Document excerpt below:

Afghan blasts cause brain injury

A few years ago on his second tour of duty in Afghanistan, a vehicle commanded by Master Cpl. Michael Blois was struck multiple times by rocket-propelled grenades.

TORONTO — A few years ago on his second tour of duty in Afghanistan, a vehicle commanded by Master Cpl. Michael Blois was struck multiple times by rocket-propelled grenades.

Although he wasn’t hit by shrapnel, Blois has endured symptoms ever since.

“When I got back to Canada, I did what a lot of soldiers do — I lied about how bad my injuries were,” he said, describing his symptoms.

“I was getting dizzy, a lot of fatigue, I was getting sick, I would throw up if I did any exercise, but because I wanted to go back overseas I just pretended like nothing happened.”

Blois described his traumatic brain injury as St. Michael’s Hospital in Toronto unveiled research on blast injuries, and the discovery of broken neurons and broken axons in the white matter of the brain of rats — even when there’s no other obvious physical damage.

Dr. Andrew Baker, who works in intensive care at the hospital, said he meets people with brain injuries like this every weekend.

“We wanted to understand what was going on with blast injury,” he said, relating how a short intense burst of energy causes a high- followed by a low-pressure wave.

End of Document excerpt.

* **Work order 1**
In the article on blast-related brain injury, rewrite the paragraph beginning "Blois described his traumatic brain injury" in a shorter form that keeps its main facts.
* **Work order 2**
From the article on blast-related brain injury, copy the stretch from "TORONTO — A" through "symptoms ever since." word for word.

Information provided below:

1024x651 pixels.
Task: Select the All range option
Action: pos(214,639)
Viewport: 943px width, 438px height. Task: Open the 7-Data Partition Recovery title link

End of Information provided.

* **Response box 1**
While Blois described his traumatic brain injury, St. Michael's Hospital in Toronto presented blast-injury research. It had found broken neurons and axons in the brain's white matter in rats, even where there was no other obvious physical damage.

* **Response box 2**
TORONTO — A few years ago on his second tour of duty in Afghanistan, a vehicle commanded by Master Cpl. Michael Blois was struck multiple times by rocket-propelled grenades.

Although he wasn’t hit by shrapnel, Blois has endured symptoms ever since.